What this exercise asks
(A) Decide whether each statement agrees with the forum thread excerpt. For each, answer yes or no and quote the words of the thread that settle it. (i) DIRTJUNKIE claims to have the memory of an elephant. (ii) The date shown beside the name DIRTJUNKIE is Jun 9, 2006. (iii) The post quoted from tiretracks says the thread needs strawberries.
(B) Output the part of the forum thread excerpt that opens with the words containing "## slapheadmofo (Jun" and closes with "your driveway yet?", copied word for word.
(C) Go on with the forum thread excerpt from the point where it stops.

Sorry you didn't get the Star Trek reference..

I've read enough of your posts to know that nobody leaves because they shoot their mouth off and make an ass of themselves....


----------



## DIRTJUNKIE (Oct 18, 2000)

tiretracks said:


> This thread needs strawberries.


I've got the memory of an elephant.

http://forums.mtbr.com/off-camber-off-topic/i-rode-over-homeless-guys-strawberries-802928.html


----------



## slapheadmofo (Jun 9, 2006)

mileslong said:


> Sorry you didn't get the Star Trek reference..
> 
> I've read enough of your posts to know that nobody leaves because they shoot their mouth off and make an ass of themselves....


Yeah, it was wicked obscure. 

I thought you said you were leaving? What happened? You blaming me for you staying now, like you blamed the OP for your deleted posts? Find somebody to blame for the ice in your driveway yet?


----------



## Gasp4Air (Jun 5, 2009)

mileslong said:


> ... it's about the fact that this world is in deep trouble because we as a species are becoming unsustainably intolerant of each other.

Extracted data entries
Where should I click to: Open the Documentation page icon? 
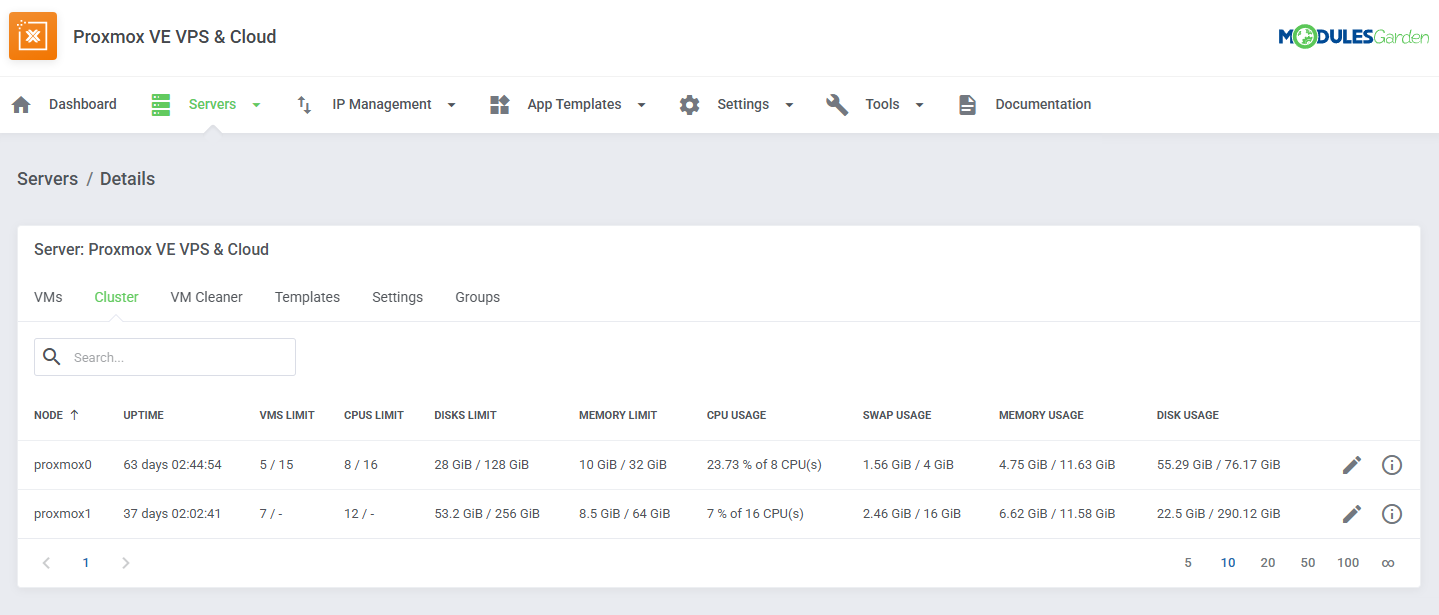pos(966,103)
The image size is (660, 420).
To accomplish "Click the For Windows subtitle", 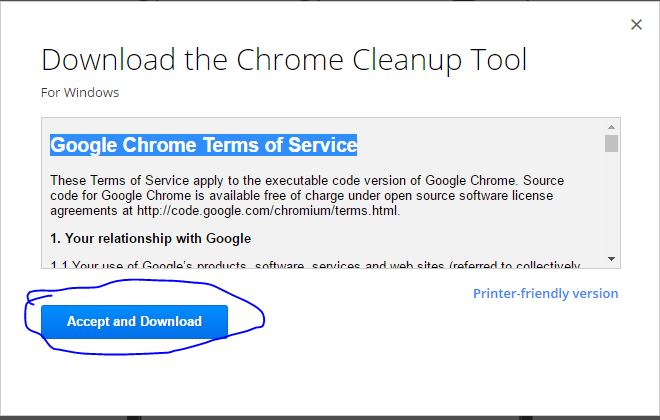I will 80,93.
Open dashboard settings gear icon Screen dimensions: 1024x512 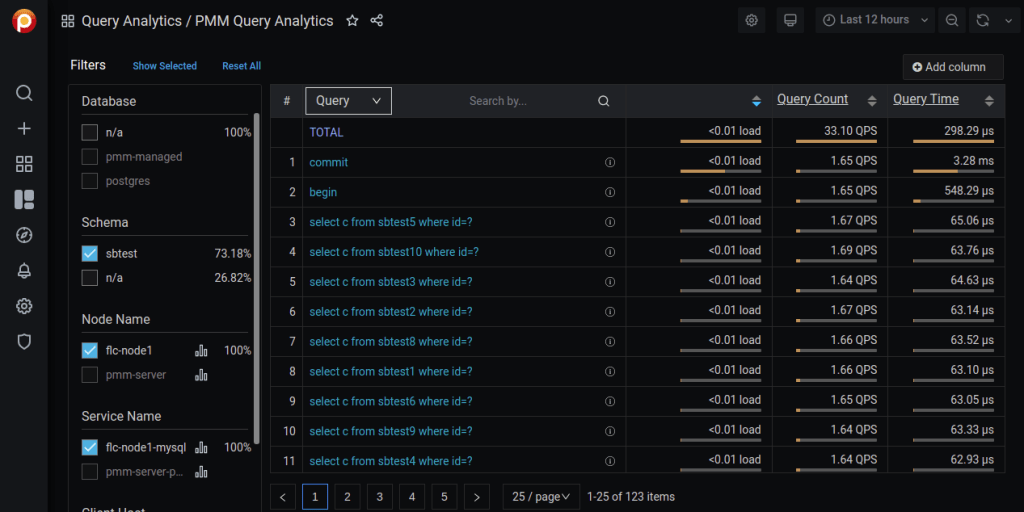(x=752, y=20)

Outputs
(A)
(i) Yes: "I've got the memory of an elephant."
(ii) No: "DIRTJUNKIE (Oct 18, 2000)"
(iii) Yes: "This thread needs strawberries."

(B)
## slapheadmofo (Jun 9, 2006)

mileslong said:


> Sorry you didn't get the Star Trek reference..
> 
> I've read enough of your posts to know that nobody leaves because they shoot their mouth off and make an ass of themselves....


Yeah, it was wicked obscure. 

I thought you said you were leaving? What happened? You blaming me for you staying now, like you blamed the OP for your deleted posts? Find somebody to blame for the ice in your driveway yet?

(C)
Heck, intolerance is nothing new. 10,000 years ago it was ambushing the guy from the tribe next door and stealing his wife and sheep. Today it's trolling and flaming on the net and blaming people different than us for our problems.


----------



## noapathy (Jun 24, 2008)

DIRTJUNKIE said:


> I've got the memory of an elephant.
> 
> http://forums.mtbr.com/off-camber-off-topic/i-rode-over-homeless-guys-strawberries-802928.html


I ran over a squirrel once. He was going the wrong way.


----------



## Guest (Feb 2, 2017)

DIRTJUNKIE said:


> Photos or it's just hearsay.


 I had to reread your post. I've got a pretty good cold and at first glance I thought you said "Photos or it's just heresy." And I was wondering what the hell you were talking about. It makes more sense the way you wrote it.


----------



## Schulze (Feb 21, 2007)

upstateSC-rider said:


> There are plenty of trails locally that I love bombing down with no-view on the other side of a turn/switchback or drop until you're there, definitely an accident waiting to happen, these should be one-way IMHO. Good visibility I'm good with two-way.
> 
> Of course there are signs on some trails saying "Downhill yield uphill bikers"...Last I looked, I yield to gravity.


We are supposed to yield to foot traffic, but the foot traffic usually scurries out of my way before I can even react. I'm like 20 yards away and they're already off the trail. I always say thank you to them. I've never been inconvenienced by a hiker. Also people around here are really good about obeying the leash law.

Additionally, I rode for a few hours today and didn't encounter a single wrong way biker. They must be reading this forum. :thumbsup:


----------



## Schulze (Feb 21, 2007)

nvphatty said:


> sadly thats the mentality your reading from the OP.


Never miss an opportunity to trash the OP!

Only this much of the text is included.